§ ENTRIES SUPPLIED:
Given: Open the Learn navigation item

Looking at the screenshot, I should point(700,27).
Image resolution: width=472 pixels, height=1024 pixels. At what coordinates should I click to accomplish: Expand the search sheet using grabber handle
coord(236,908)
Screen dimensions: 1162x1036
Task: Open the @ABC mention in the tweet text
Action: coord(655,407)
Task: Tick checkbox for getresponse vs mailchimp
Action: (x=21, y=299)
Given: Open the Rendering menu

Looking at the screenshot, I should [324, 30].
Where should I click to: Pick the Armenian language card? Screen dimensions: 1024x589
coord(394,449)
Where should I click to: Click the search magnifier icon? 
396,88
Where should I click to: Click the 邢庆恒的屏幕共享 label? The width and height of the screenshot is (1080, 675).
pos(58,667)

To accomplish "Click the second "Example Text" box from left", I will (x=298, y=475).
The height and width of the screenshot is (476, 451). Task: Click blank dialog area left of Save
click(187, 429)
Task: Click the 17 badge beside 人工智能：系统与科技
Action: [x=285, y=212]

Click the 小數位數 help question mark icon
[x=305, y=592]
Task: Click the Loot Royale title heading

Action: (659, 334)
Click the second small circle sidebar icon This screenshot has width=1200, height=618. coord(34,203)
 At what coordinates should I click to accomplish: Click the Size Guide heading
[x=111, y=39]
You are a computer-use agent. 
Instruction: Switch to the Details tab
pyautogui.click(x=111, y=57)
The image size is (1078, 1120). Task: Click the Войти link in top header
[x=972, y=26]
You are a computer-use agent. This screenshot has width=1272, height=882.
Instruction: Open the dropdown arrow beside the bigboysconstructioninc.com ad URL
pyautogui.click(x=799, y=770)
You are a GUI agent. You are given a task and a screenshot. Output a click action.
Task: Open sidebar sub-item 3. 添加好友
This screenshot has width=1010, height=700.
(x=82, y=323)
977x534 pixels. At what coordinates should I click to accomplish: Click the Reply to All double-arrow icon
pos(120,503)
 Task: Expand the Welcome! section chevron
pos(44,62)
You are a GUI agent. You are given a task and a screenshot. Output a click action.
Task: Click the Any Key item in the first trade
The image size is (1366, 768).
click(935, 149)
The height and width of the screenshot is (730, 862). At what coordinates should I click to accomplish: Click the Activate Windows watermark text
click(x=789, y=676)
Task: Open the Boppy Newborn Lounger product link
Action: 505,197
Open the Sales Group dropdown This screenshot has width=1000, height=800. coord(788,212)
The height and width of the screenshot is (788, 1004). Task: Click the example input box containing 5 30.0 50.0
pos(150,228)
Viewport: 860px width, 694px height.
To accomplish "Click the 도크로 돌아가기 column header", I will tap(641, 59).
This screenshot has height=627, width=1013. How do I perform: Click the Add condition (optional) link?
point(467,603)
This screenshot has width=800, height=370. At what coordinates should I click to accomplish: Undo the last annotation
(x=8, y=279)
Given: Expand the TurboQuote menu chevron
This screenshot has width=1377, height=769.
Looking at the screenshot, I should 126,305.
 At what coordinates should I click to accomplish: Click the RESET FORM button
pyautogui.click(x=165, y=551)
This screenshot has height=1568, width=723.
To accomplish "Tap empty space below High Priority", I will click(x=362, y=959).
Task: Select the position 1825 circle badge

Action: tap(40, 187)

§ WRITTEN EXERCISE:
Print all of the rows above again, copying every line exactly as it appears.

§ FULL OUTPUT:
Given: Open the Learn navigation item

Looking at the screenshot, I should point(700,27).
Image resolution: width=472 pixels, height=1024 pixels. At what coordinates should I click to accomplish: Expand the search sheet using grabber handle
coord(236,908)
Screen dimensions: 1162x1036
Task: Open the @ABC mention in the tweet text
Action: coord(655,407)
Task: Tick checkbox for getresponse vs mailchimp
Action: (x=21, y=299)
Given: Open the Rendering menu

Looking at the screenshot, I should [324, 30].
Where should I click to: Pick the Armenian language card? Screen dimensions: 1024x589
coord(394,449)
Where should I click to: Click the search magnifier icon? 
396,88
Where should I click to: Click the 邢庆恒的屏幕共享 label? The width and height of the screenshot is (1080, 675).
pos(58,667)

To accomplish "Click the second "Example Text" box from left", I will (x=298, y=475).
The height and width of the screenshot is (476, 451). Task: Click blank dialog area left of Save
click(187, 429)
Task: Click the 17 badge beside 人工智能：系统与科技
Action: [x=285, y=212]

Click the 小數位數 help question mark icon
[x=305, y=592]
Task: Click the Loot Royale title heading

Action: (659, 334)
Click the second small circle sidebar icon This screenshot has width=1200, height=618. coord(34,203)
 At what coordinates should I click to accomplish: Click the Size Guide heading
[x=111, y=39]
You are a computer-use agent. 
Instruction: Switch to the Details tab
pyautogui.click(x=111, y=57)
The image size is (1078, 1120). Task: Click the Войти link in top header
[x=972, y=26]
You are a computer-use agent. This screenshot has width=1272, height=882.
Instruction: Open the dropdown arrow beside the bigboysconstructioninc.com ad URL
pyautogui.click(x=799, y=770)
You are a GUI agent. You are given a task and a screenshot. Output a click action.
Task: Open sidebar sub-item 3. 添加好友
This screenshot has width=1010, height=700.
(x=82, y=323)
977x534 pixels. At what coordinates should I click to accomplish: Click the Reply to All double-arrow icon
pos(120,503)
 Task: Expand the Welcome! section chevron
pos(44,62)
You are a GUI agent. You are given a task and a screenshot. Output a click action.
Task: Click the Any Key item in the first trade
The image size is (1366, 768).
click(935, 149)
The height and width of the screenshot is (730, 862). At what coordinates should I click to accomplish: Click the Activate Windows watermark text
click(x=789, y=676)
Task: Open the Boppy Newborn Lounger product link
Action: 505,197
Open the Sales Group dropdown This screenshot has width=1000, height=800. coord(788,212)
The height and width of the screenshot is (788, 1004). Task: Click the example input box containing 5 30.0 50.0
pos(150,228)
Viewport: 860px width, 694px height.
To accomplish "Click the 도크로 돌아가기 column header", I will tap(641, 59).
This screenshot has height=627, width=1013. How do I perform: Click the Add condition (optional) link?
point(467,603)
This screenshot has width=800, height=370. At what coordinates should I click to accomplish: Undo the last annotation
(x=8, y=279)
Given: Expand the TurboQuote menu chevron
This screenshot has width=1377, height=769.
Looking at the screenshot, I should 126,305.
 At what coordinates should I click to accomplish: Click the RESET FORM button
pyautogui.click(x=165, y=551)
This screenshot has height=1568, width=723.
To accomplish "Tap empty space below High Priority", I will click(x=362, y=959).
Task: Select the position 1825 circle badge

Action: tap(40, 187)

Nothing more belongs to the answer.